Dunnville Wildlife Area/Lower Chippewa River State Natural Area
Area: 4366 Acres
Hiking Difficulty: C, D
This Wildlife Area, established in 1967, featured a choice of name that was inspired by the once important village of Dunnville. Dunnville was a prominent community when steamboat transportation was booked because of its location near the confluence of two rivers – the Chippewa and Red Cedar.

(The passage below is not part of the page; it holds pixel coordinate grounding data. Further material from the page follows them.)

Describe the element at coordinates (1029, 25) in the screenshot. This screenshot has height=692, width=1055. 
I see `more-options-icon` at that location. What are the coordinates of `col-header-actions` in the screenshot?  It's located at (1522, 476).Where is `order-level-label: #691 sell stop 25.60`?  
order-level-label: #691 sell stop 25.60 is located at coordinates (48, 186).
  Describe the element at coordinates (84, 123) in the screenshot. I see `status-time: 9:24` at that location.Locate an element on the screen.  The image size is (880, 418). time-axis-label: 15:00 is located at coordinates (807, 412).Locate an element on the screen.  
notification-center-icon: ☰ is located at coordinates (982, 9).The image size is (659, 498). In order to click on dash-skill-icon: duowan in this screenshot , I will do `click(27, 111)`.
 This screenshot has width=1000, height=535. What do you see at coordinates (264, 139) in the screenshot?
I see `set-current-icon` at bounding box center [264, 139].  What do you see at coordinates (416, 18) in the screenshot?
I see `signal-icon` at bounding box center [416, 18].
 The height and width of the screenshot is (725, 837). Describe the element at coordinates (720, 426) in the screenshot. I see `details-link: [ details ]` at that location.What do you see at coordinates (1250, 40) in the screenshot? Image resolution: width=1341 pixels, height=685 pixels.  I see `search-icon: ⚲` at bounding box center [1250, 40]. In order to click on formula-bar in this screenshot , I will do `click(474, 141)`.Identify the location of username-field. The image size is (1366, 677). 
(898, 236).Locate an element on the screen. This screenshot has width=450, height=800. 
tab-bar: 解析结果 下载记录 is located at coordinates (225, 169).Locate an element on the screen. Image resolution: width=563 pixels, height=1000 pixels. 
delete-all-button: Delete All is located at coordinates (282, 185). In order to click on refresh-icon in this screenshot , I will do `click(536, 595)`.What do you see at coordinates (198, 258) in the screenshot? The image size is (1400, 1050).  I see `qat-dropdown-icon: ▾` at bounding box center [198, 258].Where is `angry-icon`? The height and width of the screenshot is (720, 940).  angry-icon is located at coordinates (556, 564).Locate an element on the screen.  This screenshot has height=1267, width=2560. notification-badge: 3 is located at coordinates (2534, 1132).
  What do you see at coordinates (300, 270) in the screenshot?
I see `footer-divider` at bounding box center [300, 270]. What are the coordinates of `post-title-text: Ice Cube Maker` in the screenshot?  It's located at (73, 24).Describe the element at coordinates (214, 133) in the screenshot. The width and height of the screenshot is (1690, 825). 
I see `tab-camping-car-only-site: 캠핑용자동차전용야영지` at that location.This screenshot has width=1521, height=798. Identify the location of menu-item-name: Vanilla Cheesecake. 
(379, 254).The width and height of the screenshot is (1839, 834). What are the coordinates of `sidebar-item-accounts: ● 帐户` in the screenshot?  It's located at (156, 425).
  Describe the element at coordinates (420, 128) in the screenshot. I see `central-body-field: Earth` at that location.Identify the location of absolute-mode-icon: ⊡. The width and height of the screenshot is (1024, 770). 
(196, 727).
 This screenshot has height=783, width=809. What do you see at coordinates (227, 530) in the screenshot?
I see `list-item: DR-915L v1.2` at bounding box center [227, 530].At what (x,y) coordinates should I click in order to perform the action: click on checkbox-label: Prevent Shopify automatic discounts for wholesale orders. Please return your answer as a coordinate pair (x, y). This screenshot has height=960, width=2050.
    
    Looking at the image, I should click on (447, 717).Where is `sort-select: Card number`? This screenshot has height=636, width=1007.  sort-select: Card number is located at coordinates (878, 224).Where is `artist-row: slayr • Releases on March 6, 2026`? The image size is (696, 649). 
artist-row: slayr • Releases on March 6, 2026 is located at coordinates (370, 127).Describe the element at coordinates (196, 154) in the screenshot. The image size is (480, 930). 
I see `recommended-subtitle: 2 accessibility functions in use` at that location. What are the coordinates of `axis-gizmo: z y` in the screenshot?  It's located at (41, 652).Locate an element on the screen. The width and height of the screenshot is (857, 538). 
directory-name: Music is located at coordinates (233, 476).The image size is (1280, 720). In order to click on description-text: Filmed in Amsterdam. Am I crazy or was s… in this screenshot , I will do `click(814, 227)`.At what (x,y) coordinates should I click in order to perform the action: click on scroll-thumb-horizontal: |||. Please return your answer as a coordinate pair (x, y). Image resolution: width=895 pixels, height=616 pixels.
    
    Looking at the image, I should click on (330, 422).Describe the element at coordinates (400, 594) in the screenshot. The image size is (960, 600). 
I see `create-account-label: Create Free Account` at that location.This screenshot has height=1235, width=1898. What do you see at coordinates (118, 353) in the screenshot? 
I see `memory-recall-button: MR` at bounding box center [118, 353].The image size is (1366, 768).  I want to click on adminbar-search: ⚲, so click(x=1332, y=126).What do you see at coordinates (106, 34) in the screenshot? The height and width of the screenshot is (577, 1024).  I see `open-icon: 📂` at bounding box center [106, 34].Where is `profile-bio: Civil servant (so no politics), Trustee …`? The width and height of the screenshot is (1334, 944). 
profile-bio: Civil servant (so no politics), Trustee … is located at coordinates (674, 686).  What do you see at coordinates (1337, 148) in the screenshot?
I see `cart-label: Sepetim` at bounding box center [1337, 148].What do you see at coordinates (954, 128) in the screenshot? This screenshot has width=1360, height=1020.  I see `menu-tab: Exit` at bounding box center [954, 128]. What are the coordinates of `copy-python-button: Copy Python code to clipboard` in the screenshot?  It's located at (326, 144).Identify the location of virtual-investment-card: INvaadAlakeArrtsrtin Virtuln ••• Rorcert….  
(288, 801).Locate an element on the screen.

The Lower Chippewa River State Natural Area was established in 2000 in recognition of the fact that it serves as the home to more rare species than any other location of similar size in Wisconsin.
Birds of Interest: Red-headed Woodpecker, Henslow’s Sparrow, Lark Sparrow, Bell’s Vireo, Wild Turkey, and Woodcock
Located near the confluence of two rivers – the Chippewa and Red Cedar
A large oak savanna restoration lies along the northeast edge of the prairie
To the west of the savanna, there is a curving oxbow lake that encircles nearly half the prairie: perfect conditions for viewing water-loving wildlife
Efforts to manage this diverse landscape include burning, mowing, chemical treatment and logging; these practices make the prairie and savanna plots as large and sustainable as possible
Directions: Located between Menomonie and Durand, bound by the Chippewa River on the south and County Hwy. Y and 210th Ave. on the north. Access to this property can be gained through 4 parking areas off of Hwy. Y or through multiple parking areas off Town roads: 524th St., 580th St., 640th St., and 660th St. Access to the south side of the property is also possible via boat from the Chippewa River.